The story doesn’t really come to any kind of resolution. You just wake up with a feeling of existential dread until you realize it was all just a dream. A dream people have decades after graduating.

Now, it is not a dream. But, instead of the end of the school year, it is the beginning. And we are waking up with a sense of foreboding that won’t be shaken off with a shower and a cup of coffee.

Utah, along with much of the rest of the United States, is on the verge of reopening its schools — public schools and colleges — after having spent the past several months not doing the reading or the assignments. Chances that it will all end in disaster — or, at least, the need to close all the schools again — are high.

It did not have to be this way.

When the schools ended in-person classes last spring, that wasn’t just an extra vacation. It was a chance for those who run those schools, people who were in turn dependent on those who run our state and federal governments, to assess the situation and figure out what to do about it.

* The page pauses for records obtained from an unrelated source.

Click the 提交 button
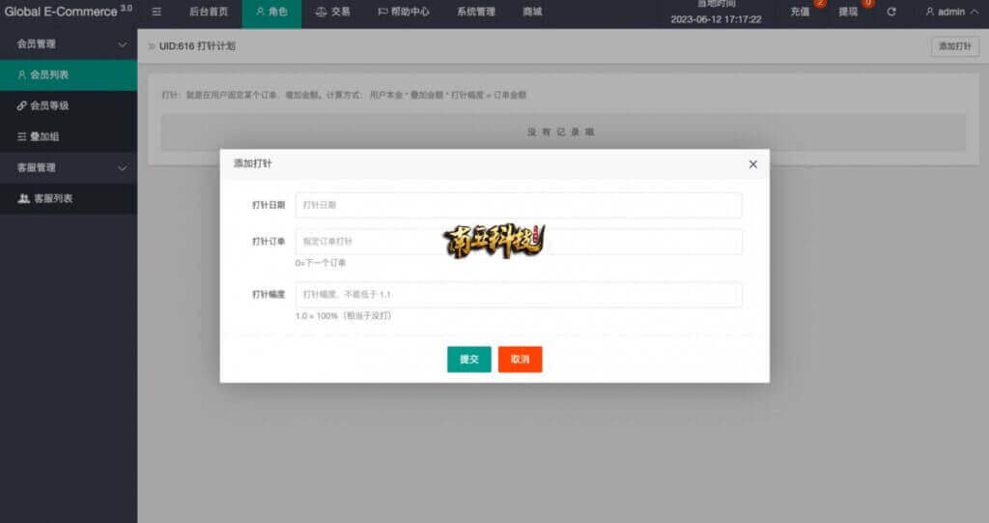Screen dimensions: 989x523 (x=468, y=359)
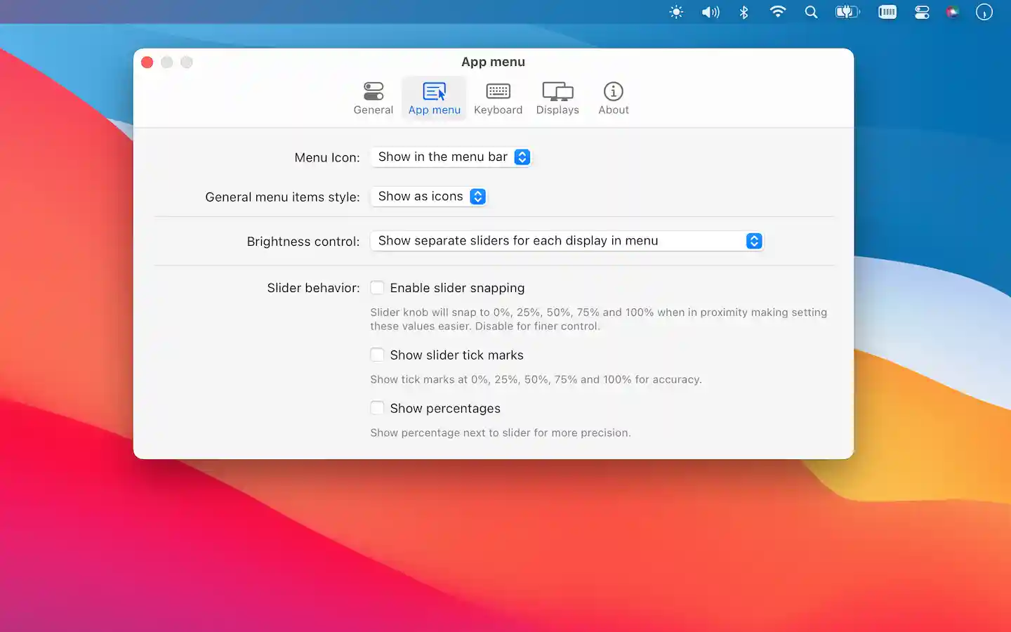
Task: Click the Wi-Fi status icon
Action: [777, 12]
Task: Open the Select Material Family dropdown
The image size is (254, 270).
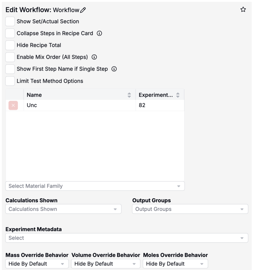Action: pos(95,186)
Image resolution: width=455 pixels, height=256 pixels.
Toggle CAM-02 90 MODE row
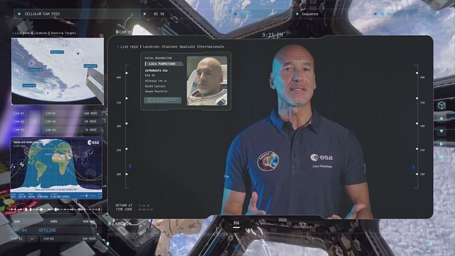(56, 121)
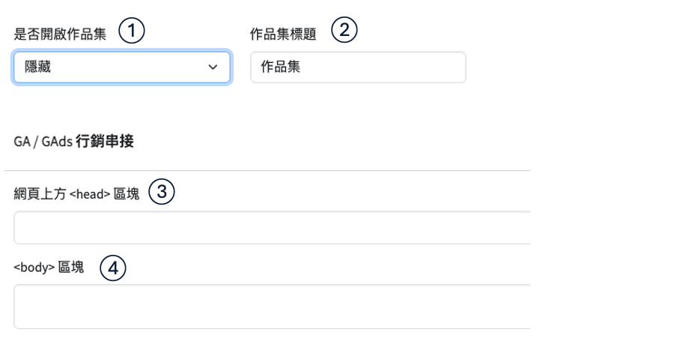Click the 作品集 text inside the title field
The image size is (698, 350).
pyautogui.click(x=275, y=67)
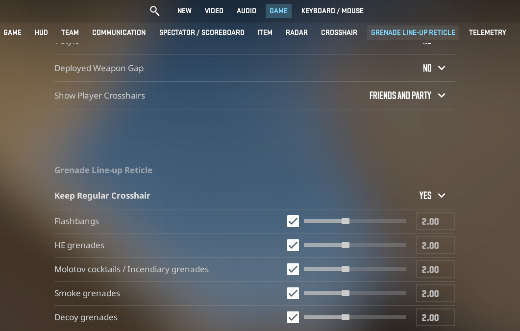520x331 pixels.
Task: Open the Audio settings menu
Action: (x=246, y=11)
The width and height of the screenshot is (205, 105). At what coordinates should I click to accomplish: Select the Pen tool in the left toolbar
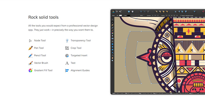(112, 25)
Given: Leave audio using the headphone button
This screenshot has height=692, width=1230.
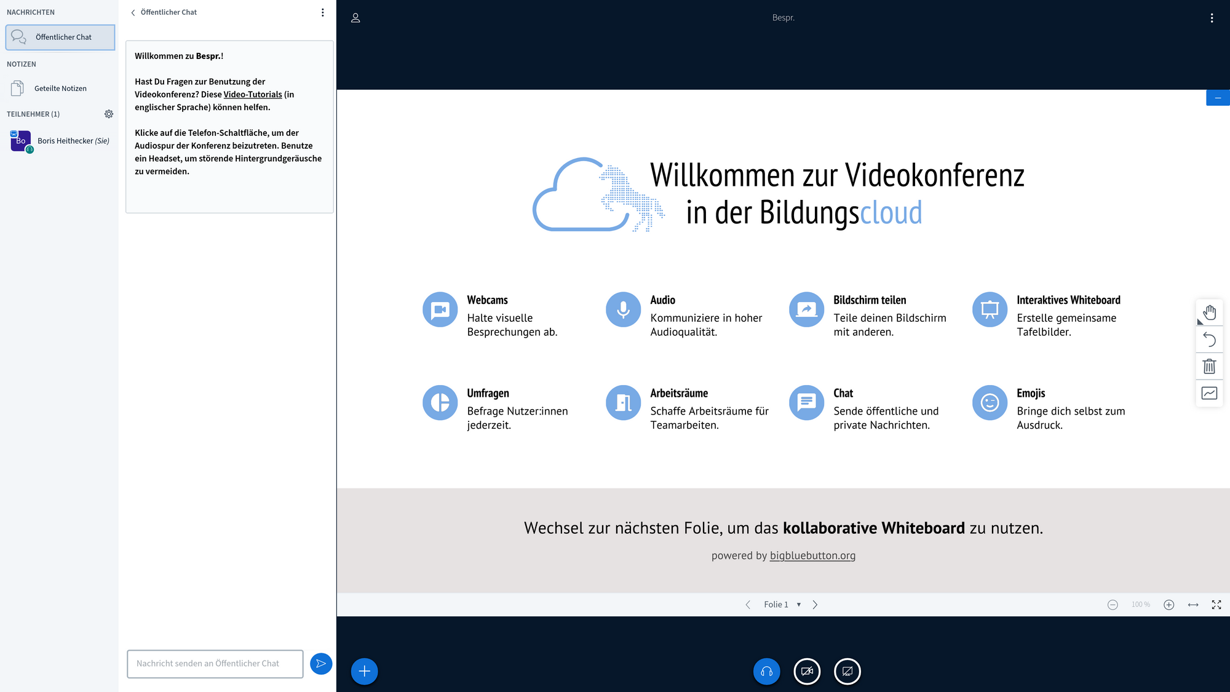Looking at the screenshot, I should coord(766,671).
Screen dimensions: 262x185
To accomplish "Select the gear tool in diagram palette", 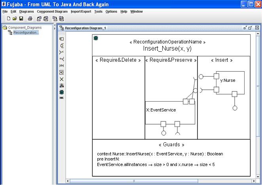I will [61, 92].
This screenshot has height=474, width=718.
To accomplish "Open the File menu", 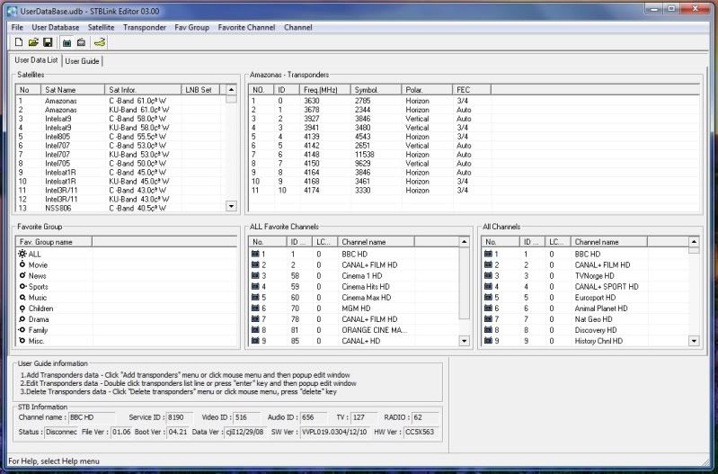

Maybe it isn’t fair to expect those government officials to have known then what we know now. But what we know now is pretty clear. Until we have a vaccine for COVID-19, the most effective steps we can take to slow or even effectively halt its spread are decidedly low-tech.

We must wear masks. We must avoid crowds. We must put as much physical distance between people as we can. The pleasing decline in the number of new cases reported daily in Utah, particularly in hard-hit Salt Lake County, is convincing evidence these practices work.

Yet there are too many of us who are still refusing to go to class. People object to wearing masks, taking pride in their refusal to do a stunningly simple thing that serves to protect other people, apparently believing only chumps care about others.

People, many of them in positions of influence and power, are more concerned with starting the economy than stopping the pandemic, willfully oblivious to the fact that only stopping the pandemic will make it possible to restart the economy.

When Gov. Gary Herbert, as he has done twice now, declares a state of coronavirus emergency, it is not he who is interfering with our ability to go about our lives as we always have. It is the coronavirus doing that. Herbert, like the weatherman issuing a tornado warning, didn’t create the storm, he is only telling us it is here and we should protect ourselves.

When Herbert said the other day that people who oppose having their children wear masks in school are being “irrational,” he was using what is, for him, pretty strong language. But he is correct. They are.

At the same time, it has become apparent that the realization of the need for masks and other protective equipment has not resulted in Utah schools actually having on hand what they need. And many teachers and parents are understandably choosing not to go back to work or to send their children to class.

And because we have now been through months of widespread irrationality, we are facing a fall without college football, without our cherished rituals of returning to school, or starting school for the first time, in a welcoming environment.

Even with all this time to prepare, schools are unsure about how, or whether, to proceed. They are cobbling together hybrids of in-person and remote learning that may be effective enough in teaching grammar and quadratic equations but cannot help but lack the security and humanity of traditional schooling.

And realizing students should wear masks and engage in some distancing doesn’t mean battalions of fidgety first graders and defiant high schoolers will reliably do so.

We are waking up in the middle of the story, realizing had we taken the proper measures months ago, we wouldn’t be in this fix now. All we can do is do now what we should have done then.